André Luiz Maia / 05 de julho de 2018
Foto: Divulgação
O gênero da comédia é algo saturado no Brasil. Ano após ano, produções que se ancoram no riso fácil e com nível de produção baixo para as telonas ficam entre os mais vistos dos cinemas. No entanto, existem iniciativas que tentam encontrar um equilíbrio entre qualidade de produção e entretenimento para grandes públicos. Uma dessas tentativas é Mulheres Alteradas, que estreia hoje nos cinemas pessoenses.

O filme é uma adaptação do quadrinho homônimo da escritora e ilustradora argentina Maitena (leia quadro nesta página), com as devidas alterações para encaixar a história em um contexto brasileiro. As histórias se centram em algo muito debatido em filmes, séries e livros: a crise dos trinta anos e seus paradigmas. A diferença é o tom, já que Maitena é assumidamente feminista e busca apresentar o ponto de vista dos dramas femininos fugindo dos clichês do gênero.

O elenco que compõe esse time de mulheres é de peso. Keka é vivida por Deborah Secco, em uma personagem que está insatisfeita com o casamento com Dudu (Sérgio Guizé) e com a própria vida, pois sente que não está aproveitando como deveria.

Em seu extremo oposto está Marinati (Alessandra Negrini). Ela é a colega de trabalho descolada, dedicada inteiramente à profissão, sem nenhuma preocupação com casamentos. No entanto, tudo muda quando ela se apaixona perdidamente pelo galã Christian (Daniel Boaventura).

Completam este elenco Maria Casadevall e Mônica Iozzi. Sônia (Iozzi) é a mãe solteira que, depois de tantos anos de vida de dona-de-casa, quer extravasar. Para isso, conta com a ajuda de Leandra (Casadevall), a irmã caçula baladeira, com a vida regada a noitadas e fortes ressacas no dia seguinte.

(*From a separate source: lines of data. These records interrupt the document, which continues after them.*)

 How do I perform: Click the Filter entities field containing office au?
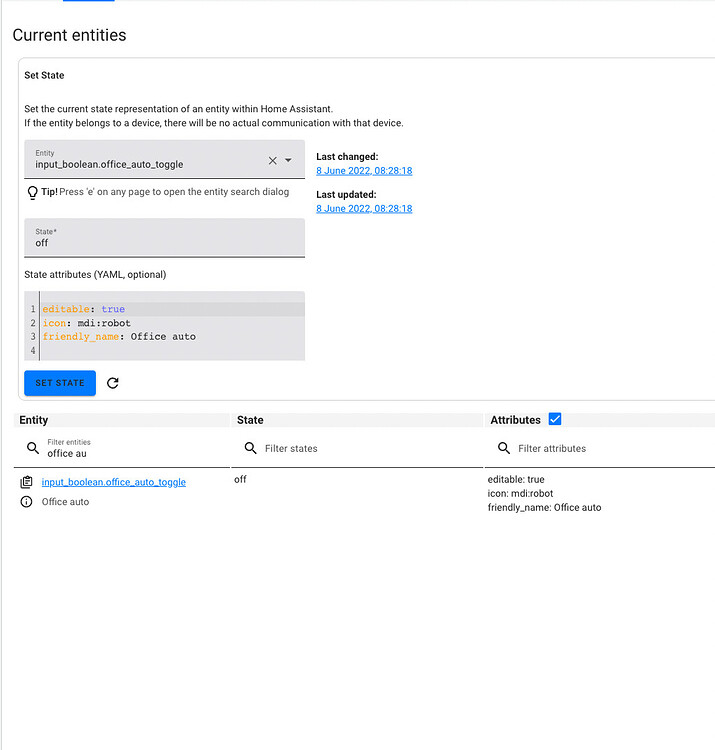(x=130, y=453)
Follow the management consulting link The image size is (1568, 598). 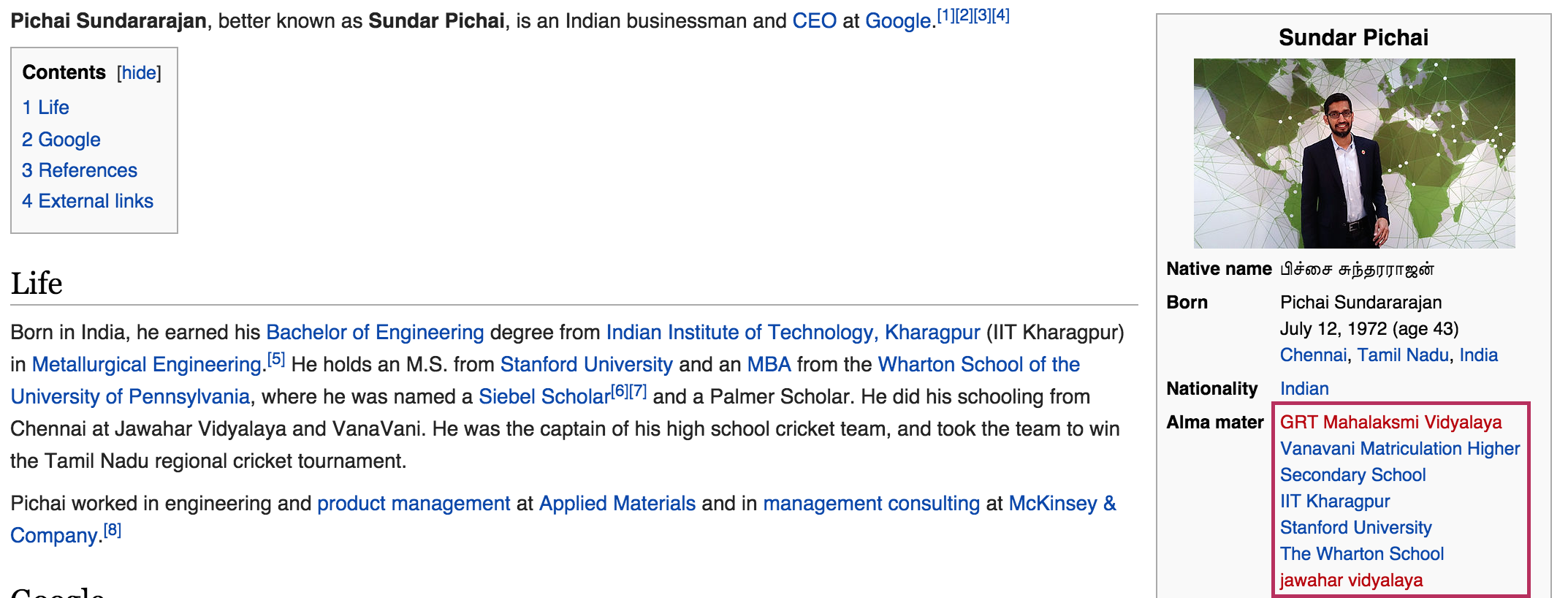pyautogui.click(x=872, y=504)
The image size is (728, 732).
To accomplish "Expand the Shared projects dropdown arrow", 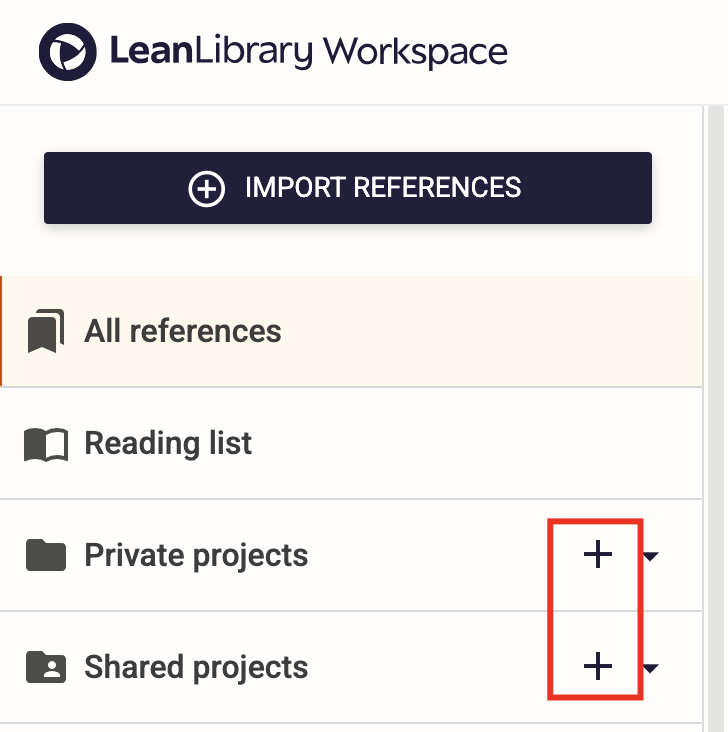I will (650, 668).
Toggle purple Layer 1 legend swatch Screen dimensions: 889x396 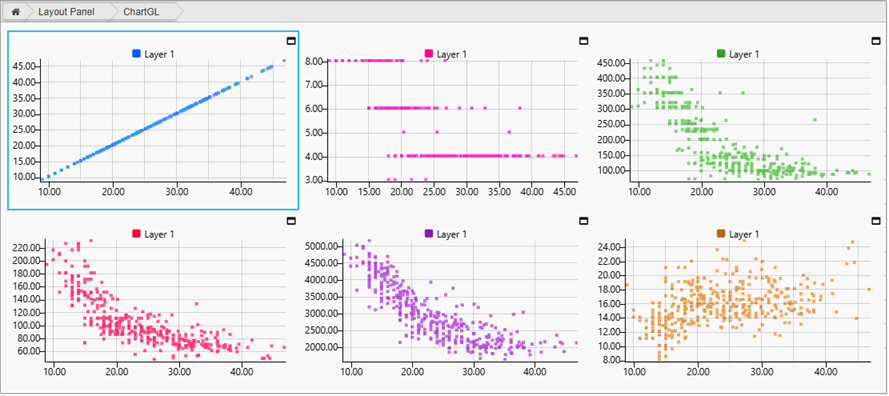(429, 234)
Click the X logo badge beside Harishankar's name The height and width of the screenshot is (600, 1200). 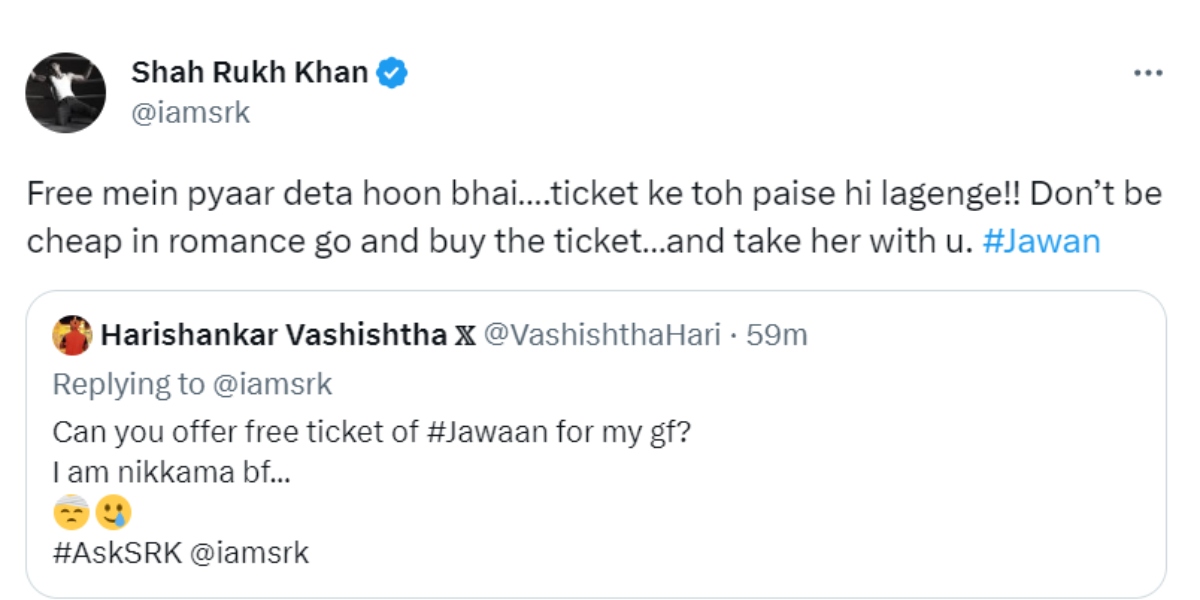(465, 336)
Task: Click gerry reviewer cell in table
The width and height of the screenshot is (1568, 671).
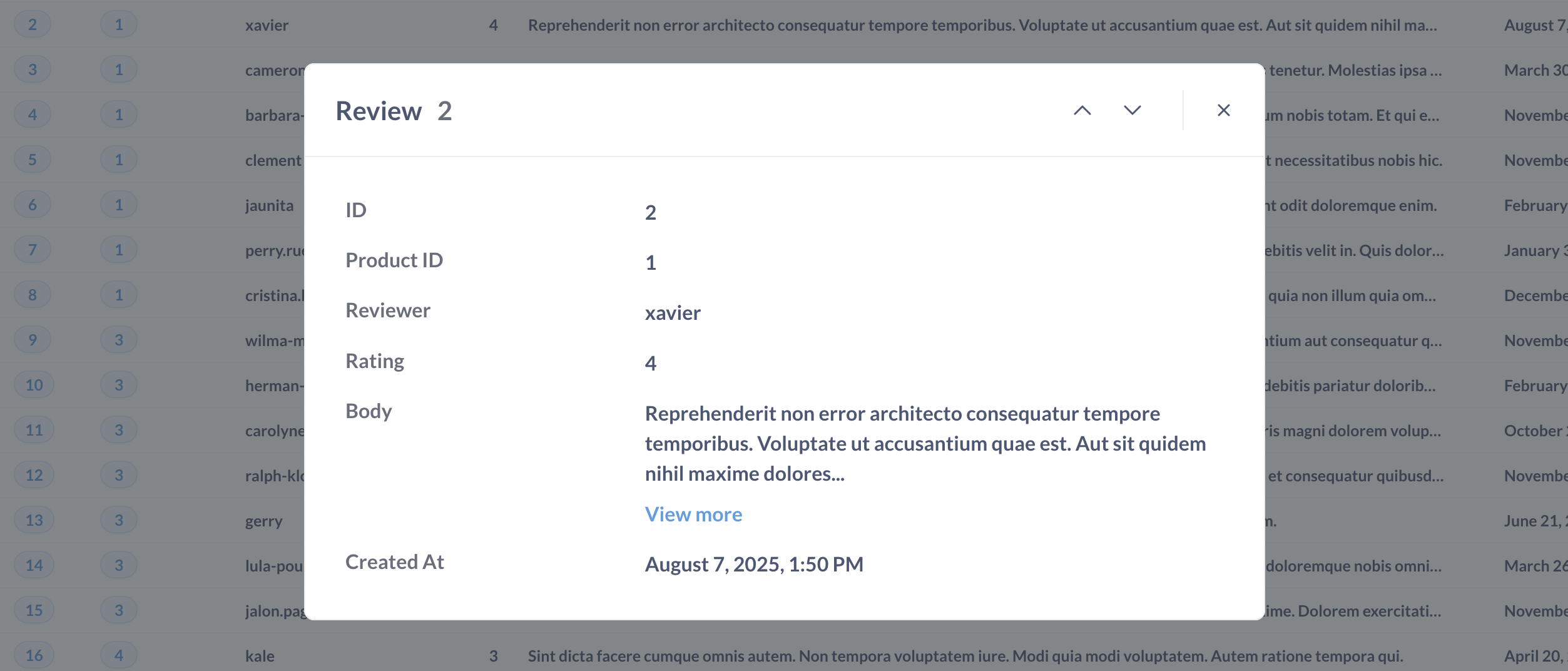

O principal destaque do filme é a química do quarteto, que funciona com naturalidade, de acordo com a crítica. “A química do elenco se mostra tão harmoniosa e honesta ao ponto de deixar interações hollywoodianas femininas recentes no chinelo”, afirma Pablo Bazarello, do portal CinePop, em uma alfinetada a Oito Mulheres e um Segredo, estrelado por Sandra Bullock, Cate Blanchett, Rihanna e outras.

Outras observações feitas em relação ao elenco são feitas por Francisco Carbone, do Cineplayers. “O grande momento é mesmo de Alessandra Negrini, uma atriz que se arrisca muito sempre, na beira do precipício por natureza, e que aqui casa com perfeição um histrionismo natural com a proposta procurada pelo projeto. As outras três vez por outra sofrem com essa falta de sincronia natural do projeto, que tenta ser cartoon e real, as vezes ao mesmo tempo”, pontua.

Em sua crítica, ele pontua uma má resolução por parte de Caco Galhardo (roteirista, e também quadrinista, autor da tira Os Pescoçudos) e Luis Pinheiro (diretor) em acertar o tom da história. Os dois já haviam trabalhado em outro projeto, o seriado Lili, a Ex, do canal GNT, estrelado por Maria Casadevall, baseado em tiras de Galhardo. Em alguns momentos, as situações parecem caricatas, enquanto em outros, a história envereda por um caminho mais realístico. Os aspectos técnicos, no entanto, receberam elogios, a exemplo da montagem e da direção de arte com cores exuberantes.

As HQs

Sucesso em 15 países, os quadrinhos da argentina Maitena cativaram o público feminino também brasileiro por tratar situações do cotidiano delas de maneira sincera. A obra é publicada no Brasil pela editora Rocco, que já apresentou cinco volumes. A autora, no entanto, gosta de dizer que é uma obra recomendada “para meninos e para meninas”, já que trabalha com questões universais.